Well, tomorrow is the start of another week, we have a new toaster and I’ve left the garage door open.

All idiot-proof Chicken Tagine recipes for Dummies most welcome!



6 thoughts on “What Do Therapy and Cooking Have In Common?

  1. I vote for Costco or some other similar source too (or beg a friend who is a good cook… I’d do it for you, but I am a bit far away here in Colorado, USA.) The point of entertaining is to get together and have a good time, not to showcase your cooking skills or lack thereof. Find a place you like the cooking of and order in. Do a simple dessert like vanilla ice cream with chocolate sauce… who doesn’t like that? Have a simple green salad on the side if you like; buy it bagged at the grocery store. Either dress the salad in the kitchen with something everyone will like, or pour bottled dressing out into a container fit for the table and serve that way. Have lots of pretty good wine yourself and serve same to others, nobody will notice anything bad about the cooking if you are relaxed and having a good time and if they have plenty of wine 😉

    As to the therapist… are you mandated to have therapy for some reason that aids the overall betterment of your life? If not, why ever would you go to someone who is so inept at navigating professional therapeutic relationships that she has to blame your marriage for her inability to engage your husband and your son? Please tell me you are not paying money for this outrage?
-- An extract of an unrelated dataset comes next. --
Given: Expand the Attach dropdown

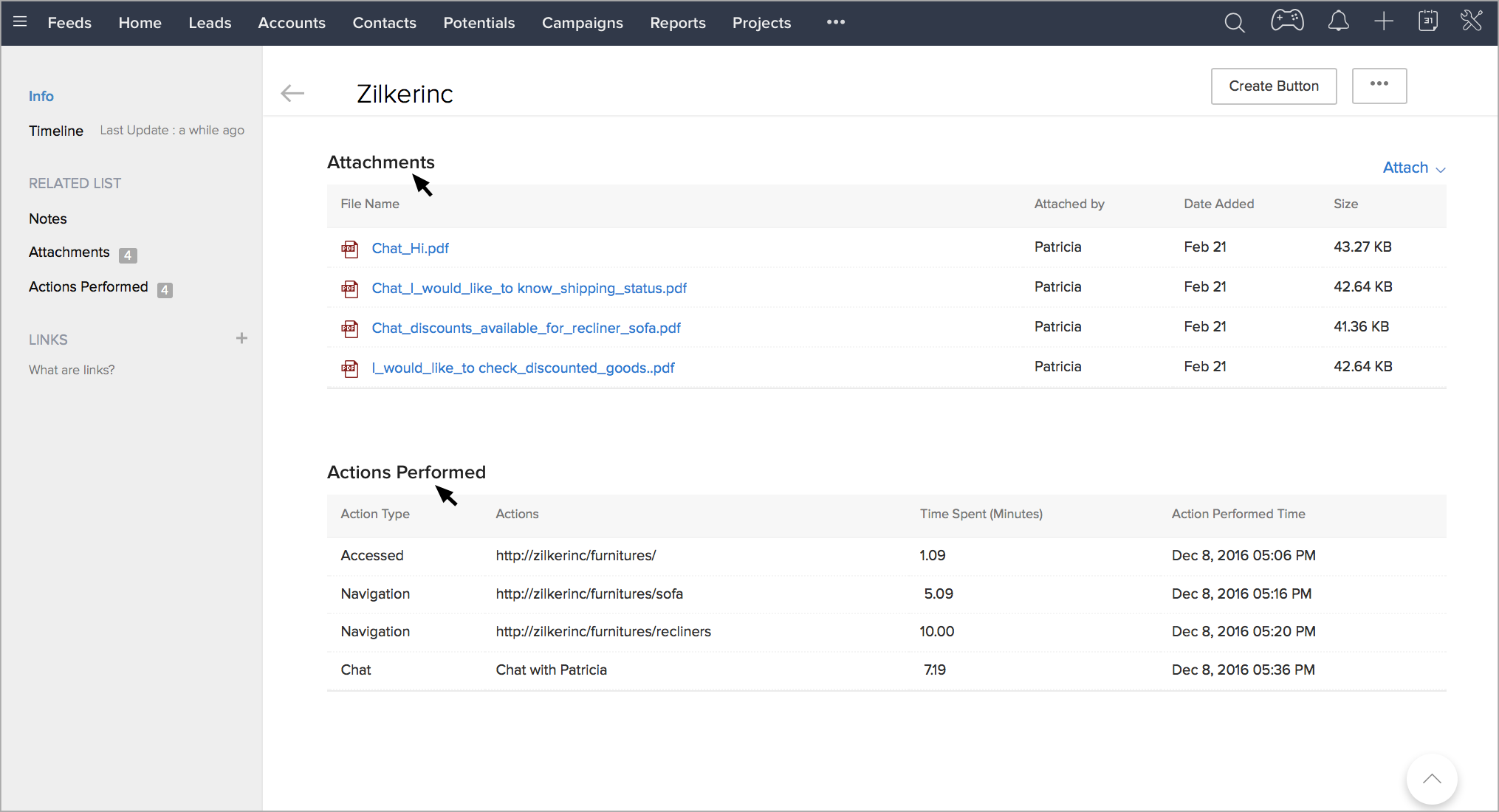Looking at the screenshot, I should [x=1413, y=168].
    I love your writing. You are so funny and insightful. I have enjoyed every post since I stumbled across your blog (including this one.) But this one, in addition to being quite funny, hurt my heart and made me wish for the magick wand to wave and fix it for you.

    Oh, BTW, you might try homeopathy for Young Master ADHD. It has a very good track record in the hands of trained professionals. See any book or other resource by Judyth Reichenberg-Ullman.
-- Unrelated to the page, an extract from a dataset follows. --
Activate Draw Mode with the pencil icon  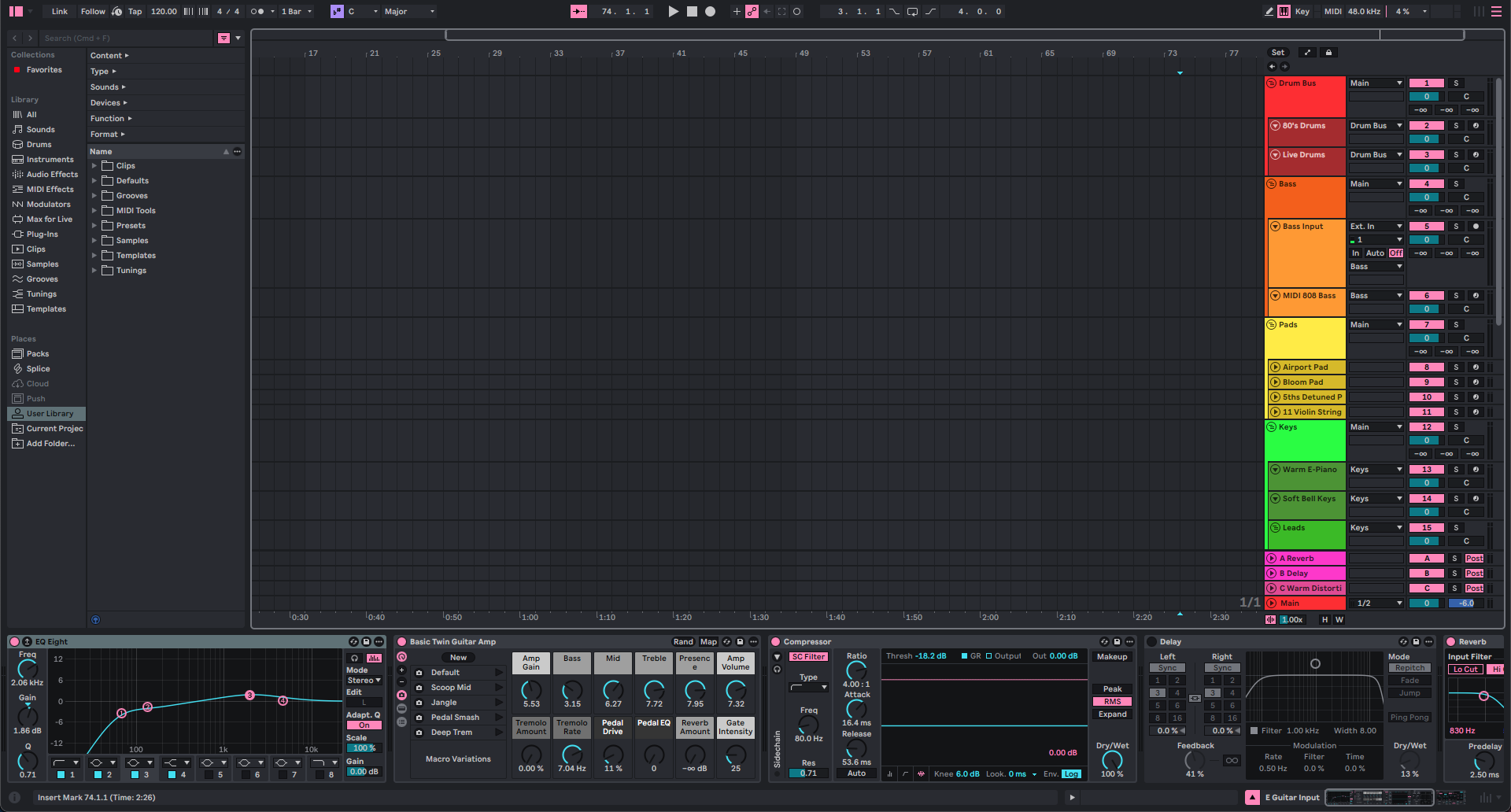pos(1268,11)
    1. Thanks so much for your comment and your suggestions. I think you’re right, simplicity is the key, with cooking and ordinarily I would rely on my fabulous personality and not he food. But work colleagues adds another dimension! Euggghhhhh!
      I think you may have hit the nail on the head about the therapist too and we have decided to give her one more go before we call it quits and rely on our wits as we’ve done for the past 16 years.


      1. Finding a good therapist is as difficult as finding a good spouse (and we all know how difficult that is, lol, 😛 ) If you have reason to think therapy is a good idea, don’t give up at one, try a few (sorry.) You might look for a therapist who is a homeopath too, psychology and homeopathy go hand in hand quite nicely. Especially Jungian bent therapists love homeopathy. You could back in to it by contacting Judyth Reichenberg-Ullman (she and her husband have a big website, just google) and see if any of her Australian students are also therapists, psychologists, etc. BTW there’s a huge crowd of perfectly excellent Australian homeopaths and homeopathy teachers, I recommend JRU because she and her husband have long pioneered the treatment of ADHD and similar via homeopathy. That and her seminars are not cheap, so her students are probably fairly successful.
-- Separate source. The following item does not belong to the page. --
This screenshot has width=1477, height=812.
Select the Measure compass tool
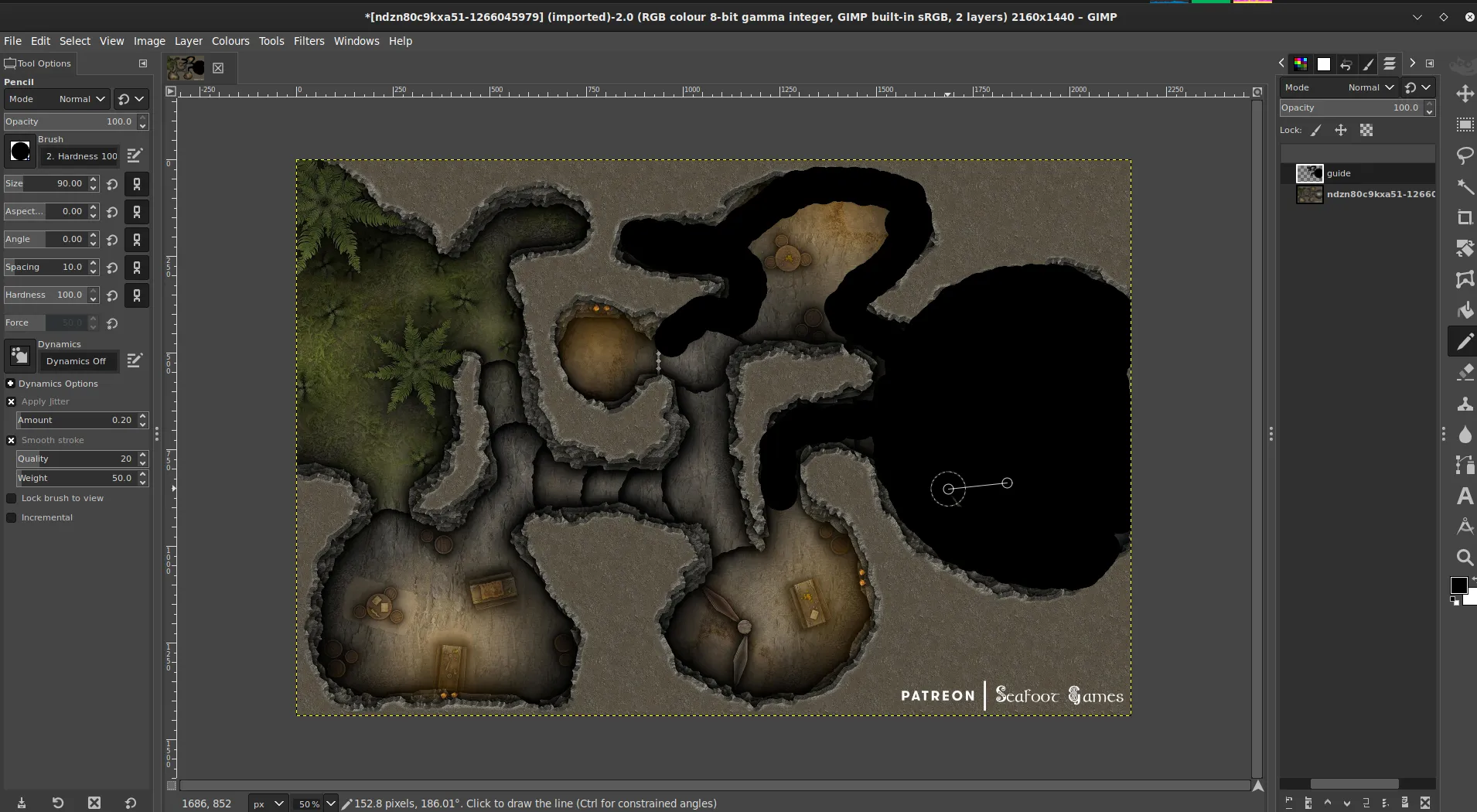tap(1464, 527)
        Don’t let the work colleague thing throw you… maybe upgrade the wine and other alcohols. Meet then at the door with a drink, then get them smashed on fine wine and liquors and they won’t remember the food :))) Seriously, concentrate on being relaxed and being your funny self. You can’t lose, you have some serious humor going on. You can do it!

        Oh, and just BTW: If you decide to fly by your wits, I am betting on you… you have an abundance of wit! 🙂


      2. Thank you so much for taking the time to give me so much to think about. You’re definitely right about getting the work colleagues plastered and if truth be told, I don’t really give a shit what they think of my food.
        My son is a little more complex but interestingly we did try homeopathy when he was younger for allergy issues. I am growing tired of going from one thing to the next – sometimes I think just take him off all the meds and let him be. Its trying to get him to be at one with society that’s hard. Some people just don’t fit in that well and it spits them out instead of helping them.